From 2008, he wrote and co-directed Fat, Sick & Nearly Dead, a comedic documentary about weight loss and self-realisation. Released in the early era of online streaming platforms in 2011, the documentary gained lots of traction, with over 20 million viewers and creating an online community of more than 1.25 million people, Reboot Your Life. Engfehr went on to direct a sequel, Fat, Sick & Nearly Dead 2 in 2014, and a film about children's health, The Kid's Menu.

=== Recent years ===
In 2016, Engfehr directed the documentary LBJ: What The Hell Is The Presidency For?, which aired on the History Channel.
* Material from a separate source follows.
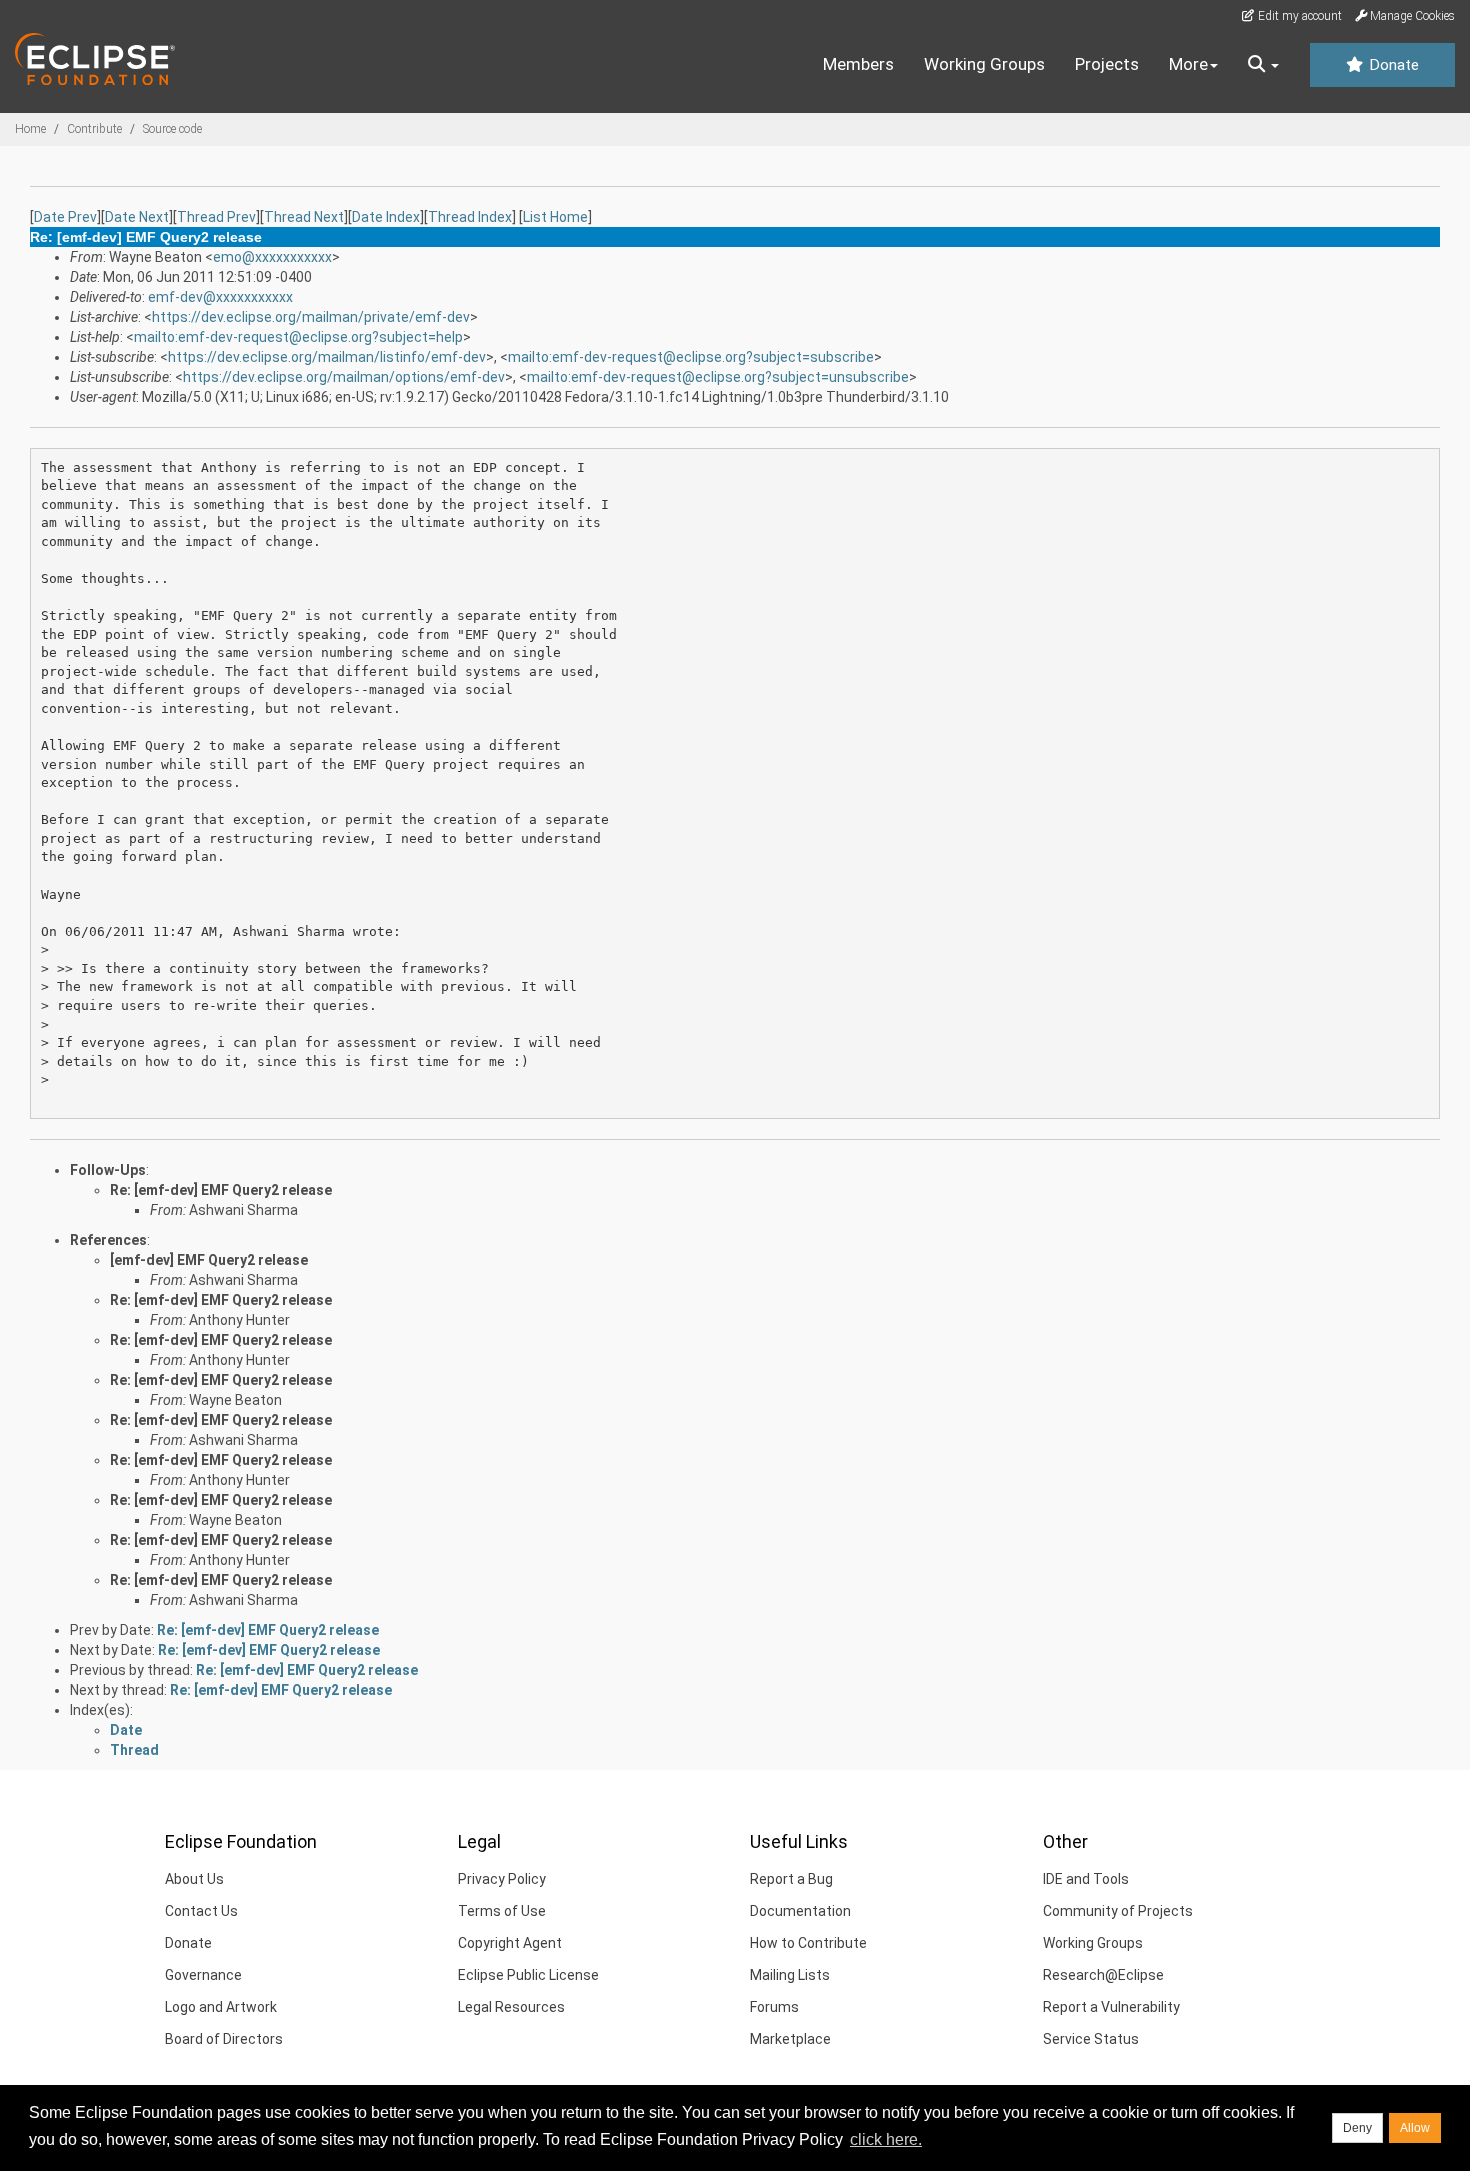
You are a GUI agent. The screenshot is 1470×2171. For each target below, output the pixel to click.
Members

In 2019, Engfehr went to work at DCTV, where he worked on the Axios on HBO news show. For his edit of the Jonathan Swan interview of US President Donald Trump in 2020, Engfehr won the Emmy for Outstanding Edited Interview in 2021.

== Film and TV works ==

| Title | Role | Year |
| Teofilo: Boxing's Most Revolutionary Champion | Editing Consultant | 2025 |
| Democracy Under Siege | Additional Editor | 2024 |
| The Fly Collectors | Editor | 2024 |
| One Good Reason | Additional Editor | 2023 |
| How Saba Kept Singing | Consulting Editor | 2023 |
| Gulf Coast Love Story | DP/Editor | 2022 |
| Food & Country | Editorial Consultant | 2022 |
| Finding Kendrick Johnson | Ex Producer/Editor | 2021 |
| Coded Bias | Story Editor | 2020 |
| Flint | Supervising Editor | 2020 |
| Refugee | Ex Producer/Supervising Editor | 2018 |
| Free Trip To Egypt | Editor | 2018 |
| Stranger Fruit | Editor/Producer | 2017 |
| Tickling Giants | Consulting Editor | 2017 |
| The Kids Menu | Director/Writer/DP | 2016 |
| No Manifesto | Producer/Editor | 2015 |
| Fat, Sick & Nearly Dead #2 | Director/Writer/DP | 2014 |
| Red Army | Editor | 2014 |
| Reject | Producer | 2013 |
| Wrenched | Co-Producer | 2013 |
| Just Do It: A Tale Of Modern-day Outlaws | Supervising Editor | 2011 |
| A People Uncounted | Editor | 2011 |
| Please Don't Beat Me, Sir! | Executive Producer | 2011 |
| Fat, Sick & Nearly Dead | Co-director & Co-writer | 2010 |
| The Yes Men Fix The World | Co-director | 2009 |
| BLAST! | Editing Consultant | 2009 |
| Bigger, Stronger, Faster | Co-producer | 2008 |
| At The Edge Of The World | Editor | 2008 |
| A Place In Time | Editor | 2007 |
| Trumbo | Co-producer/Editor | 2007 |
| Taking Liberties | Co-producer | 2007 |
| Seamless | Editor | 2005 |
| Fahrenheit 9/11 | Co-Producer/Editor | 2004 |
| A League of Ordinary Gentlemen | Co-producer/Editor | 2003 |
| Bowling For Columbine | Co-producer/Editor | 2002 |

== Personal life ==
Engfehr resides in Denville Township, New Jersey, with his wife, Elizabeth Marcus, a fellow filmmaker whom he met in Los Angeles in 1992. As well as working on Bowling For Columbine and Fahrenheit 9/11 together,' the pair have collaborated on multiple projects, including No Manifesto: A Film About Manic Street Preachers.